EXERCISE DATA START

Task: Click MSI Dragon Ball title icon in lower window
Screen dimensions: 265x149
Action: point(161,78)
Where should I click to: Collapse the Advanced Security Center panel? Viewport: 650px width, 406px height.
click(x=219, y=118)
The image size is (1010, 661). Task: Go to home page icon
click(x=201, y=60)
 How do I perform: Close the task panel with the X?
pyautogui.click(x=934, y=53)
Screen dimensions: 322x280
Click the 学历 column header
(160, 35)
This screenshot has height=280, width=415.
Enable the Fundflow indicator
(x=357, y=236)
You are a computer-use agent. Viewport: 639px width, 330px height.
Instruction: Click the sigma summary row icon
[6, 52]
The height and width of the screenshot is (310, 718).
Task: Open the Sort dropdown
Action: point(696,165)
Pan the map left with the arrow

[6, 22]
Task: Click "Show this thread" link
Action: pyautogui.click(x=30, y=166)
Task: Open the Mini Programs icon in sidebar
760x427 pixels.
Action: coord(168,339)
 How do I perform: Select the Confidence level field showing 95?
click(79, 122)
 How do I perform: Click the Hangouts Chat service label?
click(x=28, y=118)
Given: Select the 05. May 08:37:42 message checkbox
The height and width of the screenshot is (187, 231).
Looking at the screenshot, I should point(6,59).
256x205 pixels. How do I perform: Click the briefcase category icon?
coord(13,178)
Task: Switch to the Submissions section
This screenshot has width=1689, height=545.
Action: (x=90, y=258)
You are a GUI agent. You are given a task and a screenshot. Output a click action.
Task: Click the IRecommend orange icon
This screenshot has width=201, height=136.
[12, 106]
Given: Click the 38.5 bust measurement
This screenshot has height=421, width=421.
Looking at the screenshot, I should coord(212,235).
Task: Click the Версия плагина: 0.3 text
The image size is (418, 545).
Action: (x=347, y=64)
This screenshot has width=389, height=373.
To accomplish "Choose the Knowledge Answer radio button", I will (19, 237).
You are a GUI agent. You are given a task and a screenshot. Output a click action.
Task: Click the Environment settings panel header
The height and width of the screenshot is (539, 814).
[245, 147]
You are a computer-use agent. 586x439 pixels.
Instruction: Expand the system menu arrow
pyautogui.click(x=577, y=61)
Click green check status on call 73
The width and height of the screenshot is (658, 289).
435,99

EXERCISE DATA END

• INSTRUCTIONS FOR THE TASK: Every record above must be printed again exactly as it stands.

• YOUR RESPONSE:
Task: Click MSI Dragon Ball title icon in lower window
Screen dimensions: 265x149
Action: point(161,78)
Where should I click to: Collapse the Advanced Security Center panel? Viewport: 650px width, 406px height.
click(x=219, y=118)
The image size is (1010, 661). Task: Go to home page icon
click(x=201, y=60)
 How do I perform: Close the task panel with the X?
pyautogui.click(x=934, y=53)
Screen dimensions: 322x280
Click the 学历 column header
(160, 35)
This screenshot has height=280, width=415.
Enable the Fundflow indicator
(x=357, y=236)
You are a computer-use agent. Viewport: 639px width, 330px height.
Instruction: Click the sigma summary row icon
[6, 52]
The height and width of the screenshot is (310, 718).
Task: Open the Sort dropdown
Action: point(696,165)
Pan the map left with the arrow

[6, 22]
Task: Click "Show this thread" link
Action: pyautogui.click(x=30, y=166)
Task: Open the Mini Programs icon in sidebar
760x427 pixels.
Action: coord(168,339)
 How do I perform: Select the Confidence level field showing 95?
click(79, 122)
 How do I perform: Click the Hangouts Chat service label?
click(x=28, y=118)
Given: Select the 05. May 08:37:42 message checkbox
The height and width of the screenshot is (187, 231).
Looking at the screenshot, I should point(6,59).
256x205 pixels. How do I perform: Click the briefcase category icon?
coord(13,178)
Task: Switch to the Submissions section
This screenshot has width=1689, height=545.
Action: (x=90, y=258)
You are a GUI agent. You are given a task and a screenshot. Output a click action.
Task: Click the IRecommend orange icon
This screenshot has width=201, height=136.
[12, 106]
Given: Click the 38.5 bust measurement
This screenshot has height=421, width=421.
Looking at the screenshot, I should coord(212,235).
Task: Click the Версия плагина: 0.3 text
The image size is (418, 545).
Action: (x=347, y=64)
This screenshot has width=389, height=373.
To accomplish "Choose the Knowledge Answer radio button", I will (19, 237).
You are a GUI agent. You are given a task and a screenshot. Output a click action.
Task: Click the Environment settings panel header
The height and width of the screenshot is (539, 814).
[245, 147]
You are a computer-use agent. 586x439 pixels.
Instruction: Expand the system menu arrow
pyautogui.click(x=577, y=61)
Click green check status on call 73
The width and height of the screenshot is (658, 289).
435,99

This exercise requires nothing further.